Marks obtained by all the students of class 12 are presented in a frequency distribution with classes of equal width. Let the median of this grouped data be 14 with median class interval 12-18 and median class frequency 12. If the number of students whose marks are less than 12 is 18, then the total number of students is:

• A. 48
• B. 44
• C. 40
• D. 52

Hint:

When solving for the total number of students using the median formula, always ensure the proper use of the class width and cumulative frequency before the median class.

Answer 1

The Correct Option is B

To solve this problem, we need to use the concept of the median in a grouped frequency distribution. Given that:

• Median = 14 
• Median Class Interval = 12-18
• Median Class Frequency = 12
• Number of students with marks less than 12 = 18

The formula for finding the median in a grouped data set is:

\(Median = L + \left( \frac{N/2 - F}{f} \right) \times h\)

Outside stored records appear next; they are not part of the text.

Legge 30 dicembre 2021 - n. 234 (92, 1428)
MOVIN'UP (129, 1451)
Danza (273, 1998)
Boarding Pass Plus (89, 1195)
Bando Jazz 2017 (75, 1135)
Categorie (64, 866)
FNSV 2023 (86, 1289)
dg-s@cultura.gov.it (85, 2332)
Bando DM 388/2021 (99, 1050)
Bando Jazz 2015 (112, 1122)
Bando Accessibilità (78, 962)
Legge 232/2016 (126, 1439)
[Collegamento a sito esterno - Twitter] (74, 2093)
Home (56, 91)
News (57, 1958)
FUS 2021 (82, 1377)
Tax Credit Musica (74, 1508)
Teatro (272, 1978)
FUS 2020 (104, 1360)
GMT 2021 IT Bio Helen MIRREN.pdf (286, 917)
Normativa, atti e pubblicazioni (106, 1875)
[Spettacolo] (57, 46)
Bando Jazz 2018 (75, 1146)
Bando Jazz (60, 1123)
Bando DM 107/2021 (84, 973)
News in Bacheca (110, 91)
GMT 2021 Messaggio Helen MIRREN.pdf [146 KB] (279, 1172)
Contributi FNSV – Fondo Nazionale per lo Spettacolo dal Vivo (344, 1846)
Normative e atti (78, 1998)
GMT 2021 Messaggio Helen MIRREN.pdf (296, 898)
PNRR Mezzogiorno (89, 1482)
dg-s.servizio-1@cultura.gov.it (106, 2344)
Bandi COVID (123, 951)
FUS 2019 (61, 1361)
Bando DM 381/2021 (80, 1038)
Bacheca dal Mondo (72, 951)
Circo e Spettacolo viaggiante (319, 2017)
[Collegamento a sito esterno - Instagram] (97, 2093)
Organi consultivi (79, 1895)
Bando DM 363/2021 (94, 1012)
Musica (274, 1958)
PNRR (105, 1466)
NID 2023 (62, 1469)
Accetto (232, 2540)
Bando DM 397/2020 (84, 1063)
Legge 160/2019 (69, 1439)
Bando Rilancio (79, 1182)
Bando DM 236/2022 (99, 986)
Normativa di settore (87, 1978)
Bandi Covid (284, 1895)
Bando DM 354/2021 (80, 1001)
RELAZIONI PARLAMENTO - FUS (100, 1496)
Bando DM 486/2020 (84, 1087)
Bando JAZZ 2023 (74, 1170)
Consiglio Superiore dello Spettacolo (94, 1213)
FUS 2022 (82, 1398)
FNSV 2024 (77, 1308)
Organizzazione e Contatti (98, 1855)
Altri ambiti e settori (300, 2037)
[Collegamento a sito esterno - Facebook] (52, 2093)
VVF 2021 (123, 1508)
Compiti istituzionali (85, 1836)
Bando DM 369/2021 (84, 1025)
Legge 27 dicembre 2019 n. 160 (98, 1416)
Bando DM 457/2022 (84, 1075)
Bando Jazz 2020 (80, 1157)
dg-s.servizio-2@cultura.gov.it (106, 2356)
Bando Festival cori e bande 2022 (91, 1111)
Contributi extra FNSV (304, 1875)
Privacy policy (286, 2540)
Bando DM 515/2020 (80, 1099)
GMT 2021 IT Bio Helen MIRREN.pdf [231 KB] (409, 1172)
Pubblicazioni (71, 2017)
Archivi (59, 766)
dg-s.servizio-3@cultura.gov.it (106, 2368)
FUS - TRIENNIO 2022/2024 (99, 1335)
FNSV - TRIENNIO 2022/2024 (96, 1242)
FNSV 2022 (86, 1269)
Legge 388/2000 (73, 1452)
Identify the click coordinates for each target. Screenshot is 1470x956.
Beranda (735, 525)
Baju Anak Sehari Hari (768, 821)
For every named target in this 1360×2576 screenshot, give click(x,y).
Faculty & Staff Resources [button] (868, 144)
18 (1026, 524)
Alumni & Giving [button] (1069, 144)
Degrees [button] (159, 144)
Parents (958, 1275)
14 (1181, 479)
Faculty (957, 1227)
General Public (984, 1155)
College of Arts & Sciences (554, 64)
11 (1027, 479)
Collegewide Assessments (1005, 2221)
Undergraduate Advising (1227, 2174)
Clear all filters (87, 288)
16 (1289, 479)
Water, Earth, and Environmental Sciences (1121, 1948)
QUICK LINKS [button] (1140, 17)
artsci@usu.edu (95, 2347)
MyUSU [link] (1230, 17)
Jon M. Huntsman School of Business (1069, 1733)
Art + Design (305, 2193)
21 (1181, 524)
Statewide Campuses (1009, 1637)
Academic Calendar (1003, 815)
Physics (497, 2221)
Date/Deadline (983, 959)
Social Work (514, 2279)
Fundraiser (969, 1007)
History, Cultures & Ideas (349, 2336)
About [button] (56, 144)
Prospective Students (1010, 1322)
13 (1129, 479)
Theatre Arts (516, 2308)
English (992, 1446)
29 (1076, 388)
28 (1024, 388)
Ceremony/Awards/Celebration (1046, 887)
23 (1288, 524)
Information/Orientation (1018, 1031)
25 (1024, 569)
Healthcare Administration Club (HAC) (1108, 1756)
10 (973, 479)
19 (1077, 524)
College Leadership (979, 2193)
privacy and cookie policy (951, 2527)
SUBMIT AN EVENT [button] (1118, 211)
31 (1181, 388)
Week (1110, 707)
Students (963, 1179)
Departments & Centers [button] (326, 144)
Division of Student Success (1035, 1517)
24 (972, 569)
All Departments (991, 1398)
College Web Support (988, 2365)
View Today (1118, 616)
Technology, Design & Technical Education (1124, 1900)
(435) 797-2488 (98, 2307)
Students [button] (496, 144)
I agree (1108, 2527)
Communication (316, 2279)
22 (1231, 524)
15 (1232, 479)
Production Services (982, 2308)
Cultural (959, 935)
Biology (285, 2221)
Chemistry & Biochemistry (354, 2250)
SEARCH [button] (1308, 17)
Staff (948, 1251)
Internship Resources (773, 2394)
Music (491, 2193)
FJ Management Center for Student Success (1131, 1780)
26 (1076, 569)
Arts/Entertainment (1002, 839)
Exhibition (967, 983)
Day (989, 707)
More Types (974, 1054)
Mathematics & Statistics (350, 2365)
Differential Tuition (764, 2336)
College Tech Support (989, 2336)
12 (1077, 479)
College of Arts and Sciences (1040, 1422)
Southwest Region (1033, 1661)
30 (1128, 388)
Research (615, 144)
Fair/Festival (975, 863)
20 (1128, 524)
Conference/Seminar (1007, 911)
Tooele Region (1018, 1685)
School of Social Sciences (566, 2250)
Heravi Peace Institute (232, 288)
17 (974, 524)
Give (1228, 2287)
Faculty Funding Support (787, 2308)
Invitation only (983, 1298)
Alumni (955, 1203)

• \(L\) is the lower limit of the median class (12 in this case).
• \(N\) is the total number of observations.
• \(F\) is the cumulative frequency of the class preceding the median class (students getting marks less than 12, which is 18).
• \(f\) is the frequency of the median class (12).
• \(h\) is the class width (18 - 12 = 6).

Substitute the known values into the formula:

\(14 = 12 + \left( \frac{N/2 - 18}{12} \right) \times 6\)

Solving for \(N\):

\(14 - 12 = \left( \frac{N/2 - 18}{12} \right) \times 6\)

\(2 = \left( \frac{N/2 - 18}{12} \right) \times 6\)

\(2/6 = \frac{N/2 - 18}{12}\)

\(1/3 = \frac{N/2 - 18}{12}\)

Convert this to fraction and solve:

\(12 \times 1/3 = N/2 - 18\)

\(4 = N/2 - 18\)

\(N/2 = 4 + 18\)

\(N/2 = 22\)

\(N = 44\)

Therefore, the total number of students is 44. This matches with the given correct answer option.

Answer 2

Step 1: The median of a grouped data is given by the formula: \[ \text{Median} = \ell + \left( \frac{\frac{N}{2} - F}{f} \right) \times h \] where: 
- \( \ell \) is the lower boundary of the median class, - \( N \) is the total number of observations, 
- \( F \) is the cumulative frequency before the median class, 
- \( f \) is the frequency of the median class, 
- \( h \) is the class width. From the problem, we are given: 
- Median class interval: 12-18, - Median class frequency \( f = 12 \), - \( \ell = 12 \), 
- Median = 14, 
- Number of students with marks less than 12 is 18. 
Step 2: Using the formula: \[ 14 = 12 + \left( \frac{\frac{N}{2} - 18}{12} \right) \times 6 \] Simplifying the equation: \[ 14 - 12 = \left( \frac{\frac{N}{2} - 18}{12} \right) \times 6 \] \[ 2 = \left( \frac{\frac{N}{2} - 18}{12} \right) \times 6 \] \[ 2 = \frac{\frac{N}{2} - 18}{2} \] \[ 4 = \frac{N}{2} - 18 \] \[ \frac{N}{2} = 22 \quad \Rightarrow \quad N = 44 \]